Prof. Martin Scholz is a specialist in neurosurgery and special neurosurgical intensive care medicine with additional qualifications in neurosurgery from the German Neurosurgical Society and in the fields of special oncological neurosurgery, vascular neurosurgery and spinal neurosurgery from the Professional Association of German Neurosurgeons. He also has a Master’s Certificate from the German Spinal Association (DWG). As such, Prof. Scholz specialises in the surgical treatment of tumours and vascular conditions of the brain and spinal cord, as well as conditions in the area of the entire spinal column. In addition, the clinic has also been certified as an Oncological Neurosurgery Institute by the German Neurosurgery Association (DGNC).

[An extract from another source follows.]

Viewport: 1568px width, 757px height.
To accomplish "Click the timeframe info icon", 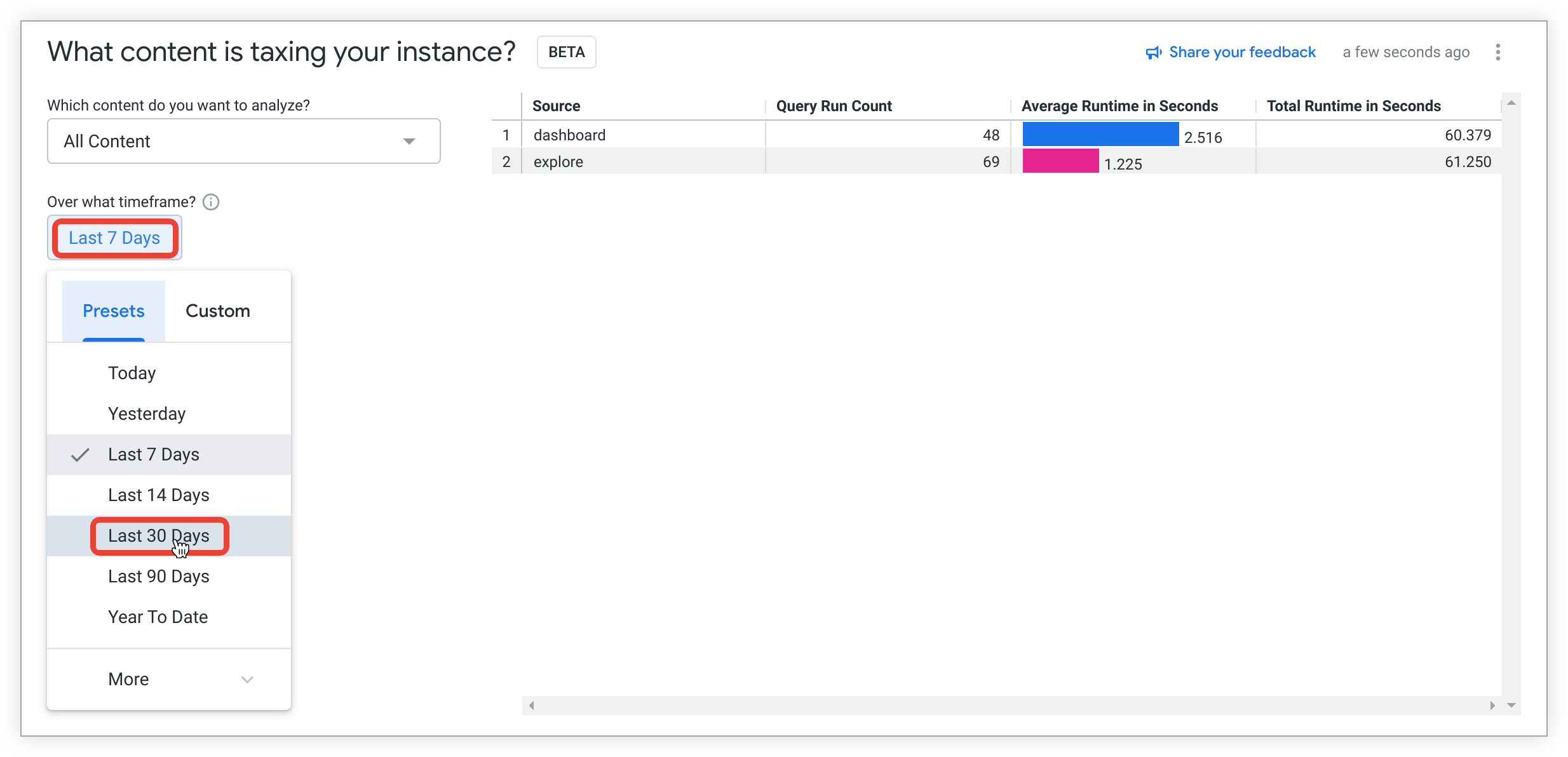I will pos(211,202).
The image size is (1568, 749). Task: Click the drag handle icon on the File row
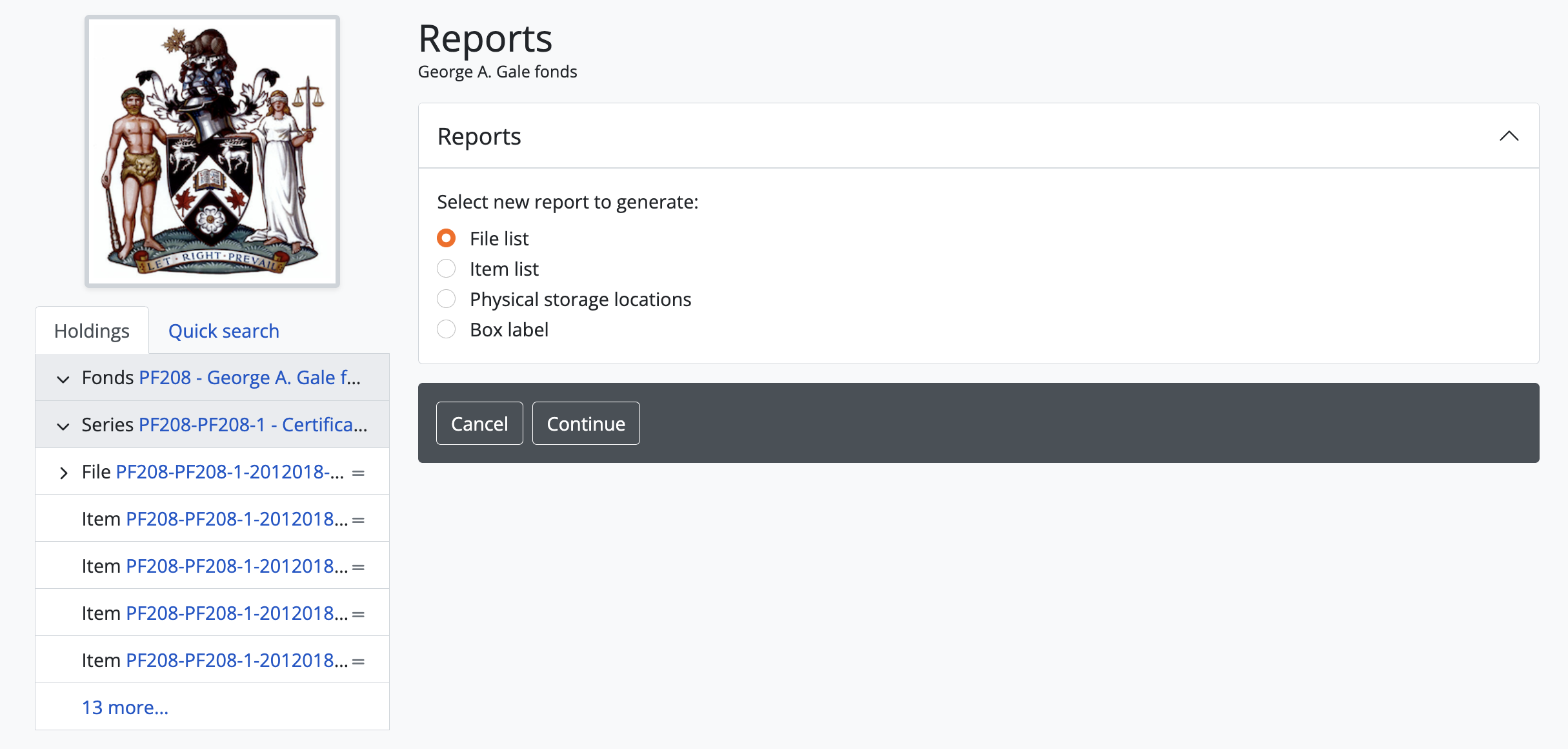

As its Senior Consultant, Prof. Scholz has headed the Neurosurgery Clinic of the Sana Hospitals, Duisburg since 2009. The Clinic provides the entire range of neurosurgery. This includes the diagnosis and surgical treatment of all conditions of the peripheral and central nervous system, including, for example, cerebral haemorrhage, cerebral tumours, cerebral vascular deformities, vascular deformities of the spinal cord, tumours of the spinal cord, prolapsed disc and spinal canal stenosis. Here, the range of services of Prof. Scholz and his team includes an array of special medical treatment and surgical techniques, including surgery for cerebral tumours in children and adults, neuronavigation and microsurgery.
One focus of the neurosurgical clinic of the Sana Hospitals, Duisburg, is paediatric neurosurgery, which concerns the surgical treatment of neurovascular conditions, i.e. conditions of the blood circulatory system of the brain and spinal cord in children, as well as tumours, malformations and deformities of the skull in children.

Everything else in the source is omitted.